REQUIRED TASK:
State how many lines of the data below contain the word "This", giving only the number.

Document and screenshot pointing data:

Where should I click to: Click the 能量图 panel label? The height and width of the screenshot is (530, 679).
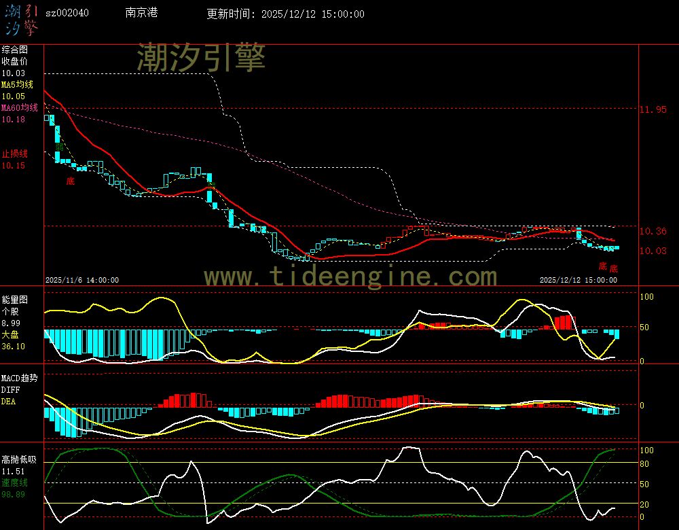[x=14, y=300]
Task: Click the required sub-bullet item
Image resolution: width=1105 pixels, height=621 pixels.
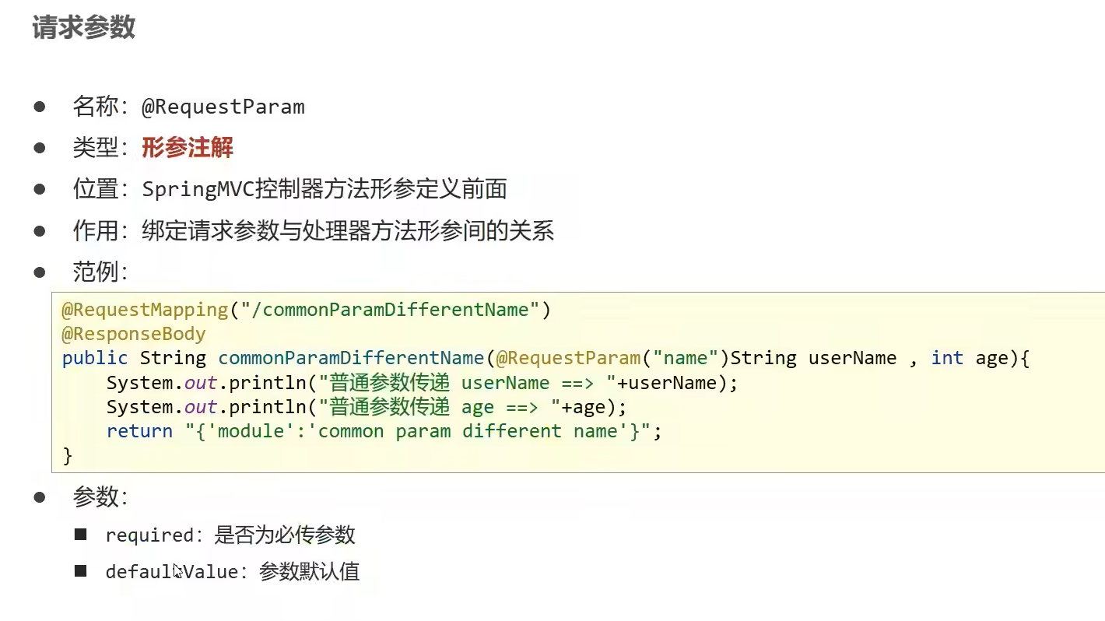Action: click(230, 535)
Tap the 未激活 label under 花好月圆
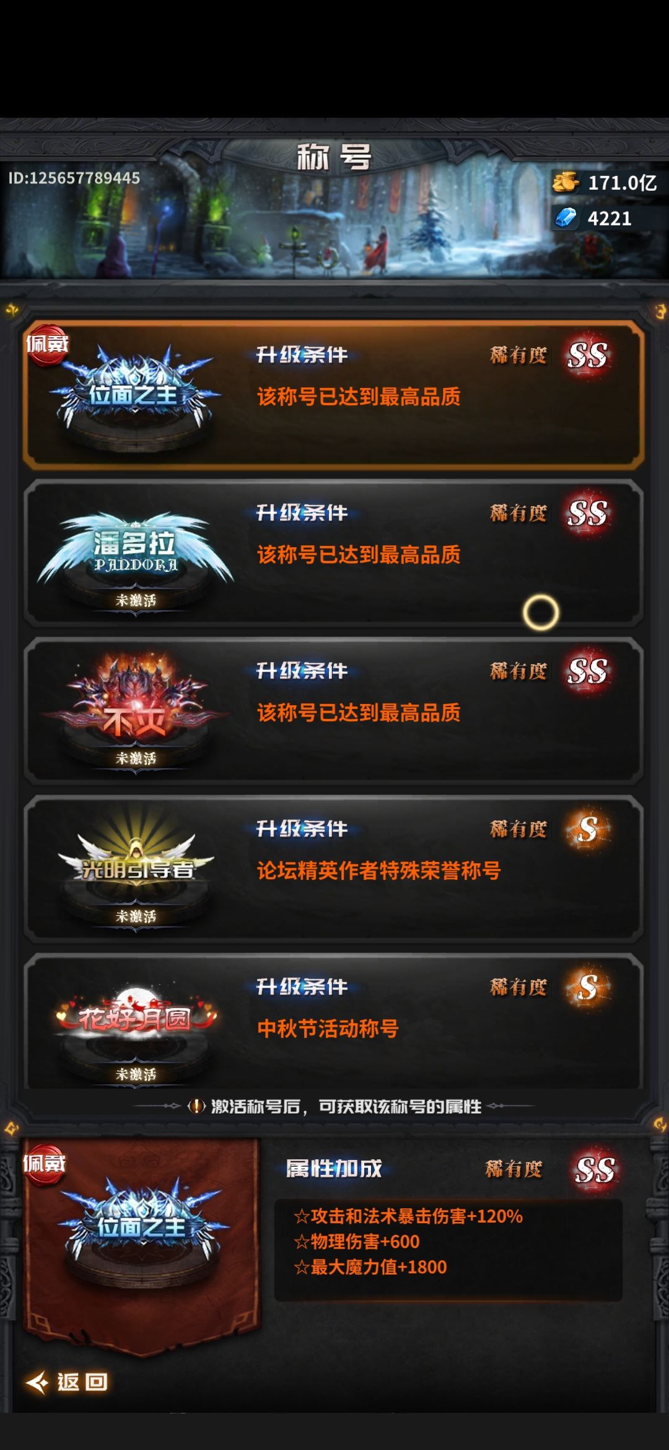 [136, 1074]
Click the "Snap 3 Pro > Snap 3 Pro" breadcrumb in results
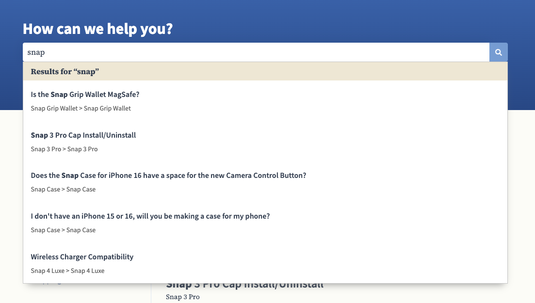Screen dimensions: 535x303 pos(64,149)
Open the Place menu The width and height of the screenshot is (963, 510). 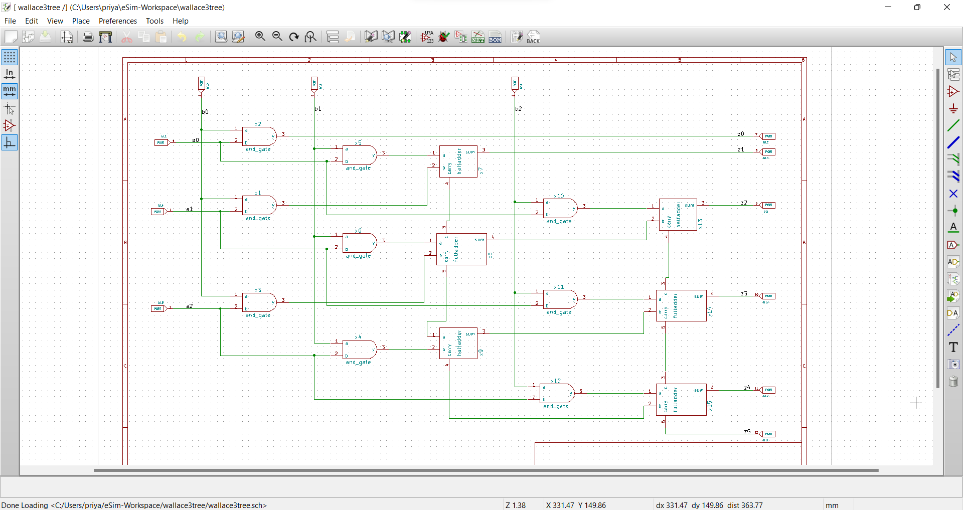80,21
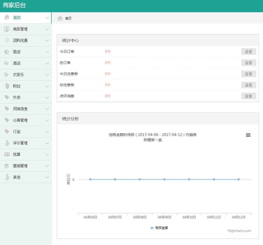Image resolution: width=263 pixels, height=245 pixels.
Task: Click the home icon in the breadcrumb bar
Action: (60, 18)
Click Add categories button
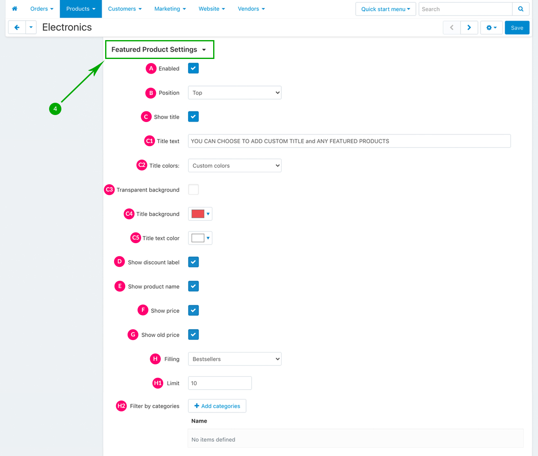 click(x=217, y=406)
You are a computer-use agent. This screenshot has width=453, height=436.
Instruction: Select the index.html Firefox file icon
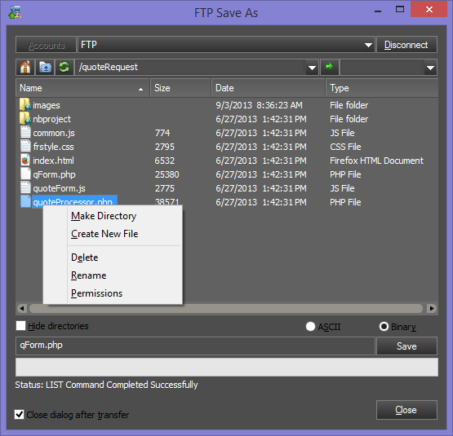(x=25, y=161)
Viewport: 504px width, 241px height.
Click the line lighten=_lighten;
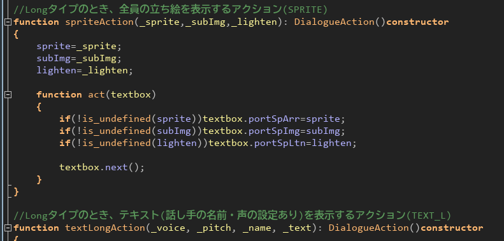click(x=85, y=71)
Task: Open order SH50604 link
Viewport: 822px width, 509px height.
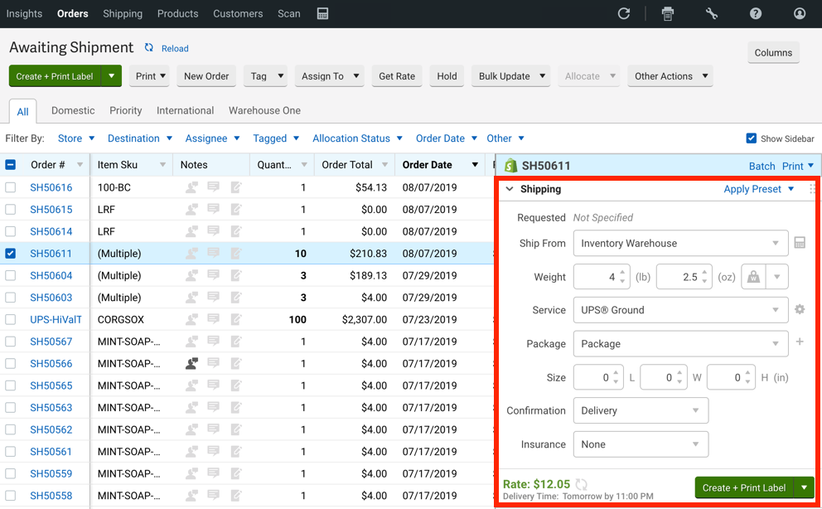Action: (51, 276)
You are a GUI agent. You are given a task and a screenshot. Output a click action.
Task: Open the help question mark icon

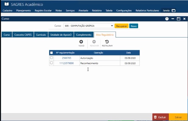167,19
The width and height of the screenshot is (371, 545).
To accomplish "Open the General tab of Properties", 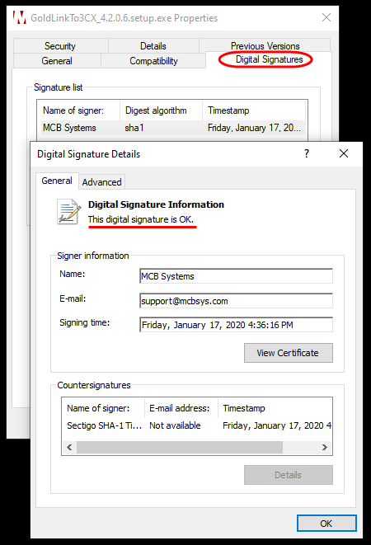I will tap(57, 61).
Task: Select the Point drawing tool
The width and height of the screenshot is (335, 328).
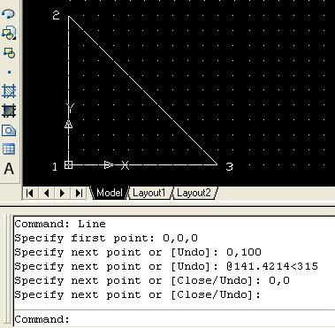Action: pyautogui.click(x=9, y=72)
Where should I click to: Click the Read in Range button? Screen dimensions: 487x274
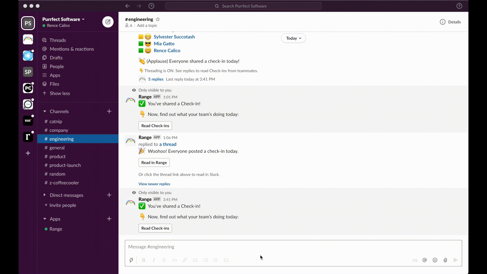click(x=154, y=163)

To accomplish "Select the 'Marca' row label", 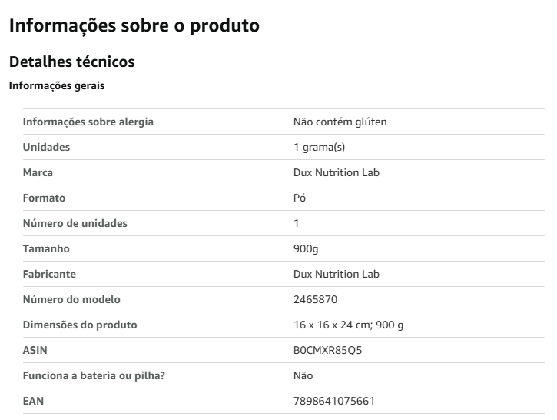I will click(38, 172).
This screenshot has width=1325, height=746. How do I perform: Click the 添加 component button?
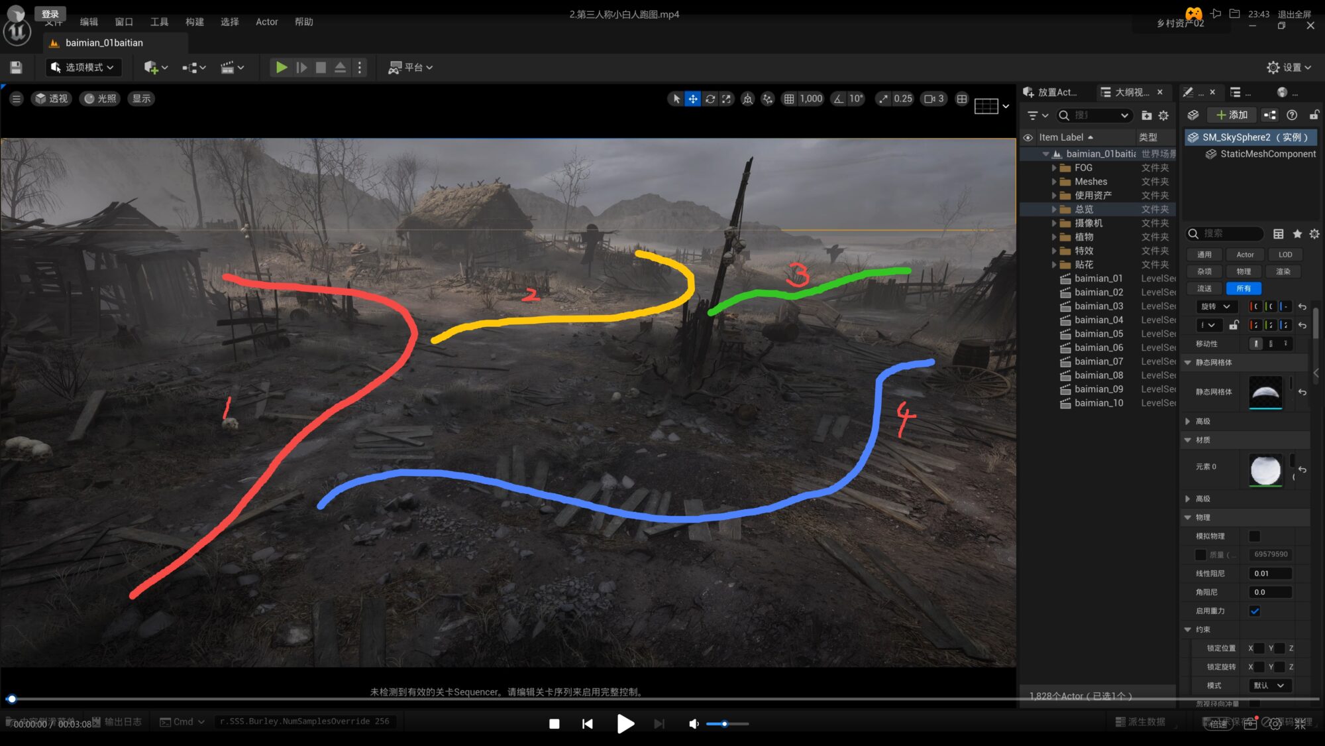1232,115
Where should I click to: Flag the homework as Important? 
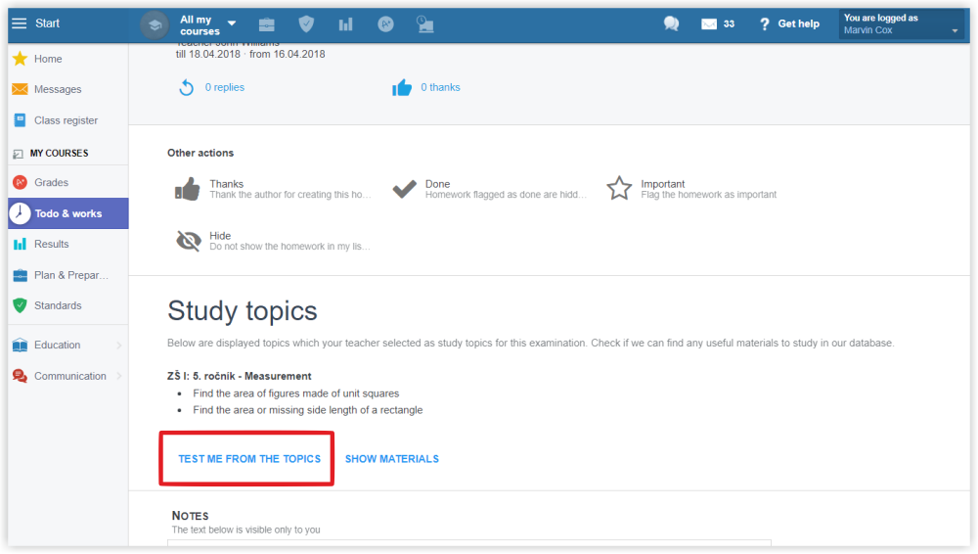619,189
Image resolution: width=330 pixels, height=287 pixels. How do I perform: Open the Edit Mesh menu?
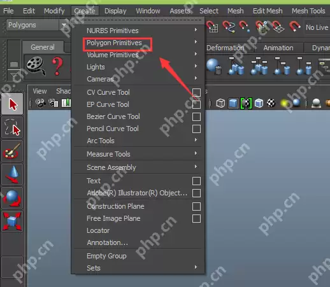(x=268, y=11)
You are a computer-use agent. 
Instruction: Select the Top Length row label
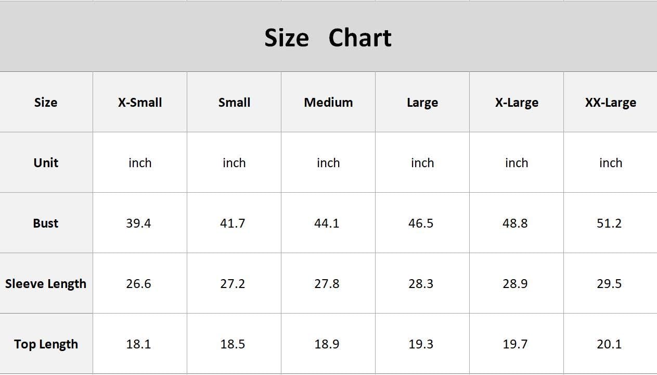point(46,344)

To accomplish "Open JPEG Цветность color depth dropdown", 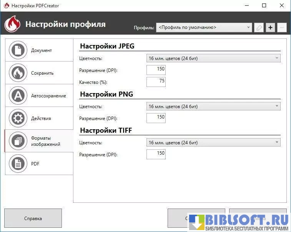I will click(213, 58).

ANSWER TO THE TASK:
2